Treating resistant depression with 2 forms of convulsive therapy: a clinical case study

Electroconvulsive therapy (ECT) is effective for treatment-resistant depression, but its use is limited owing largely to stigma and its cognitive adverse effects. Magnetic seizure therapy (MST) is a new, alternative seizure treatment for treatment-resistant depression (TRD), and early studies suggest that MST does not produce any adverse effects on memory.1

These differences between ECT and MST are best illustrated in the clinical case of a 34-year-old patient with a longstanding history of TRD. Numerous trials of antidepressant medications (selective serotonin reuptake inhibitors, tricyclic antidepressants) had failed while she continued to experience marked depressive symptoms with passive suicidal ideation. She began a course of ECT in 2012. She experienced a marked improvement in depressive symptoms following 10 right-unilateral ultrabrief ECT treatments delivered 2–3 times per week on nonconsecutive days. She also reported subjective worsening of memory; ECT was discontinued as she could no longer tolerate this memory impairment. Unfortunately, she experienced a marked worsening of depressed mood within 1 month of discontinuing ECT. At that time, her 24-item Hamilton Rating Scale for Depression (HAM-D) score was 29. Given her response to ECT and lack of response to numerous antidepressants, the only viable option to be considered was an alternative seizure treatment. She was offered a course of MST as part of a clinical trial at the Centre for Addiction and Mental Health. She received 9 MST treatments, delivered bilaterally over the frontal cortex using the Tonica Mag-Pro MST and twin coil, and she experienced complete remission of her depressive symptoms as indexed by the 24-item HAM-D. Subjectively, she reported no memory loss. This patient continues to be treated with MST on a maintenance basis, and she remains in remission of depressive symptoms.

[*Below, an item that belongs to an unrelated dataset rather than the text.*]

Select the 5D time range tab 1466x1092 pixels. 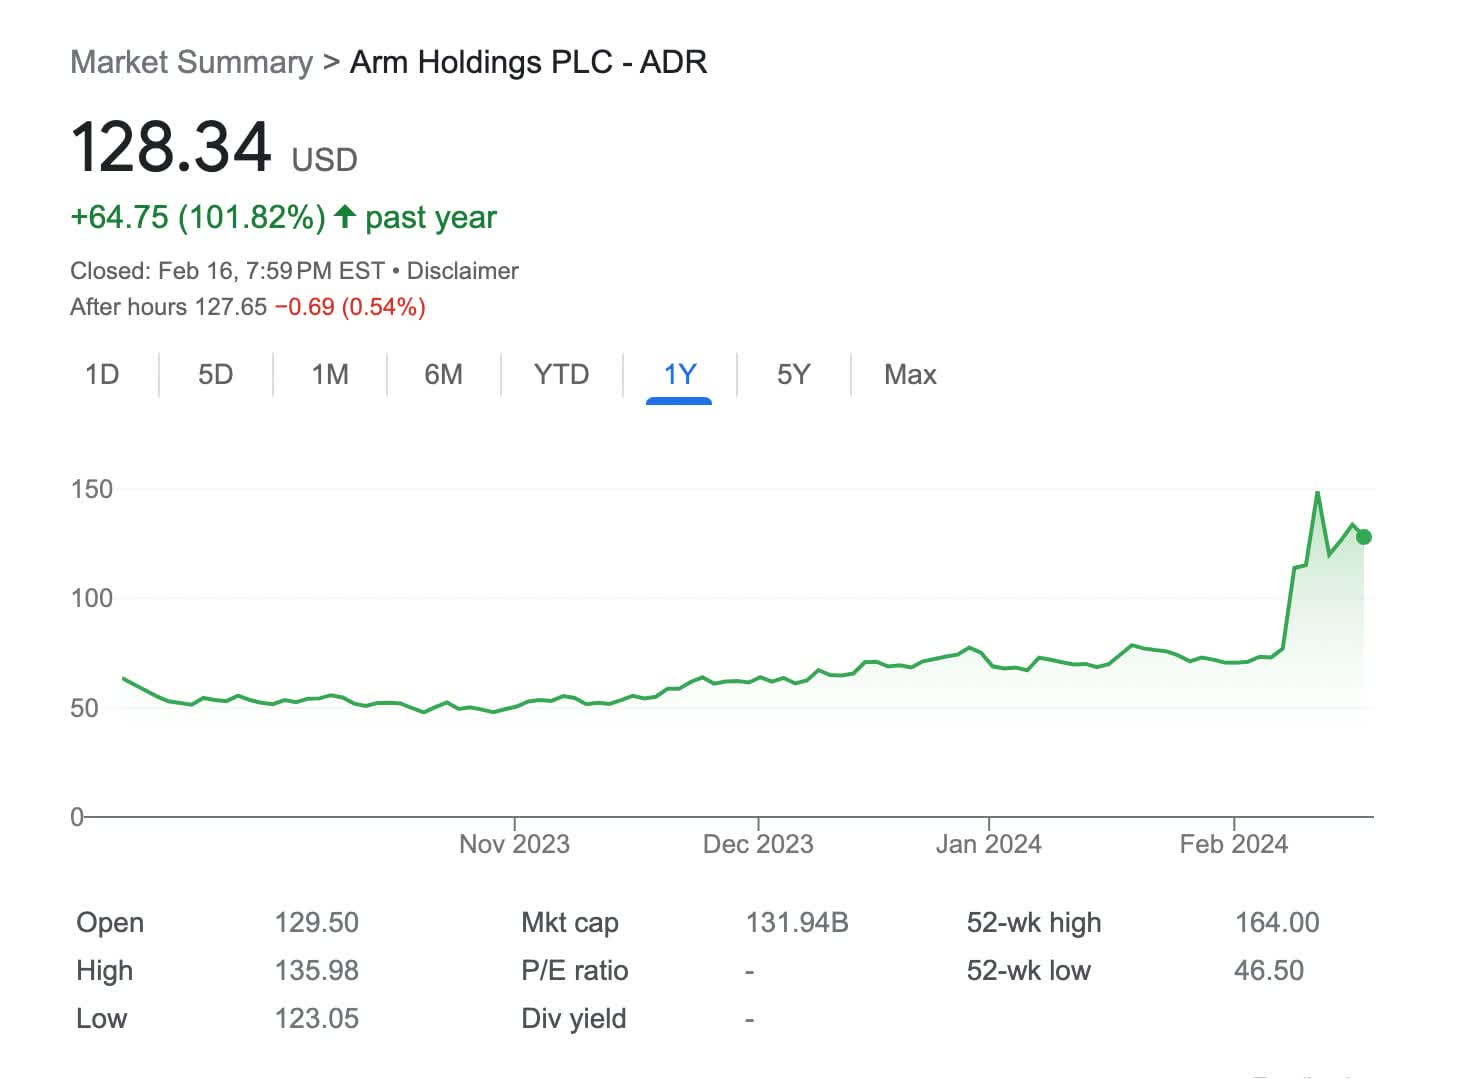(x=215, y=375)
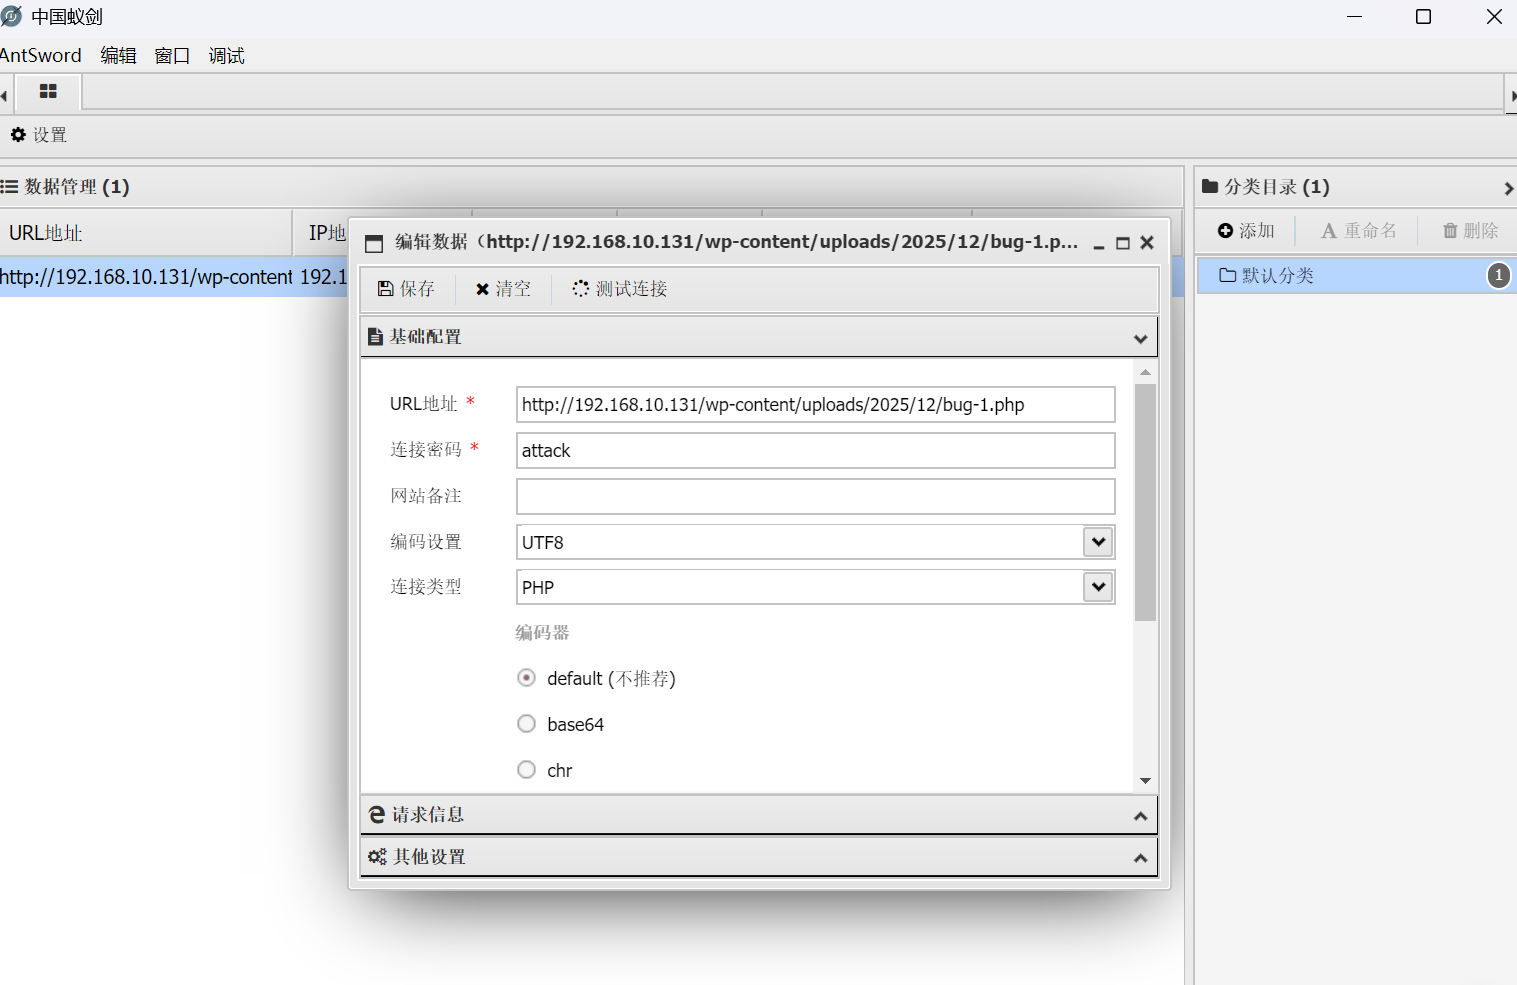Image resolution: width=1517 pixels, height=985 pixels.
Task: Open the 编码设置 encoding dropdown
Action: pyautogui.click(x=1097, y=541)
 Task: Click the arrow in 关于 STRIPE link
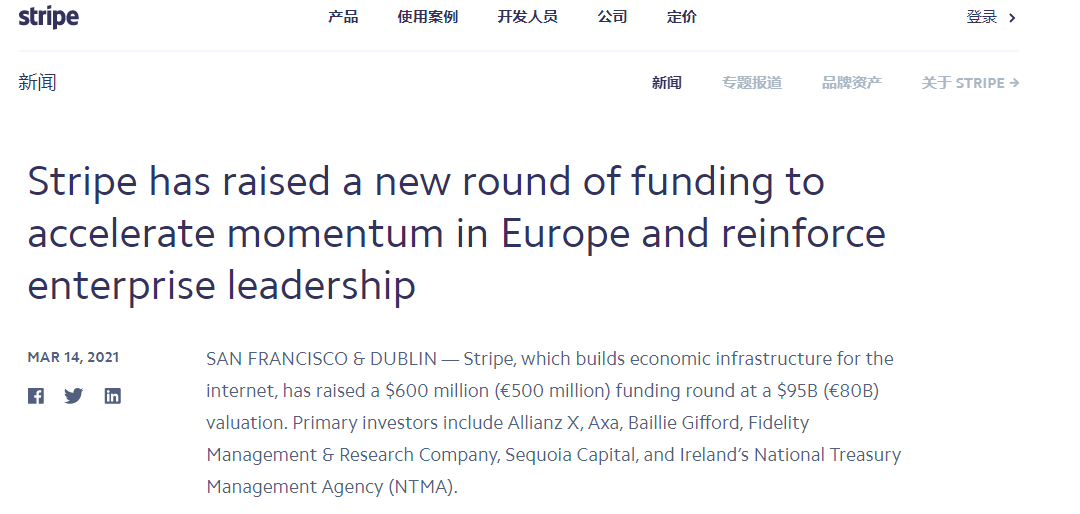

Electroconvulsive therapy was first introduced in Italy by Ugo Cerletti and Lucio Bini in 1938.2 Within a few years, the therapeutic benefit of ECT became widely recognized, and it was quickly adopted as a treatment for severe and persistent mental illness across the globe. Evidence suggests that 50%–75% of patients with TRD experience significant improvement with ECT — more than any other treatment option for this disorder.3 By delivering a series of electrical stimuli to the cortex, ECT produces a generalized seizure. This seizure has been shown to release neurotransmitters, including serotonin, dopamine and noradrenaline.4 It has been postulated that deficiencies in these neurotransmitters are associated with depression and that the release of these neurotransmitters has been linked to the therapeutic effects of ECT.4 Additionally, ECT may also have antidepressant effects by increasing cerebral blood flow and by improving synaptic plasticity.5

Many patients, however, are reluctant to undergo ECT, and fewer than 1% of patients with TRD receive ECT.6 There are likely 2 main reasons. The first is that ECT is highly stigmatized in our society, in part because of the negative stereotype of ECT delivery — as shown in One Flew Over the Cukoo’s Nest. A second reason limiting the use of ECT is its effect on memory. Most patients receiving ECT experience some degree of both anterograde and retrograde amnesia.

Magnetic seizure therapy was first developed in 1998 as a potential alternative treatment to ECT in patients with TRD.7 It delivers a focused magnetic field that produces a seizure; MST activates the cortex in a focal manner, as magnetic fields are not shunted by the skull and are not volume-conducted by the cerebrospinal fluid, unlike with ECT.8 As such, studies suggest that MST does not interfere with memory, as it does not affect deeper brain regions (e.g., hippocampus).1 Studies suggest that MST produces significant mood improvements without any significant cognitive impairment9,10 and show that MST can produce remission of suicidal ideation.11 However, further research is needed to determine if the clinical efficacy of MST is comparable to that of ECT.12

Although studies comparing ECT with MST report comparable clinical efficacy with superiority of MST in relation to cognition,9,10 to our knowledge there are no case reports illustrating within-patient effects of ECT and MST in relation to clinical outcomes and adverse effects on memory. The present case highlights these differences in adverse effects in a single patient and emphasizes the importance of offering advancements in seizure treatments to patients with TRD.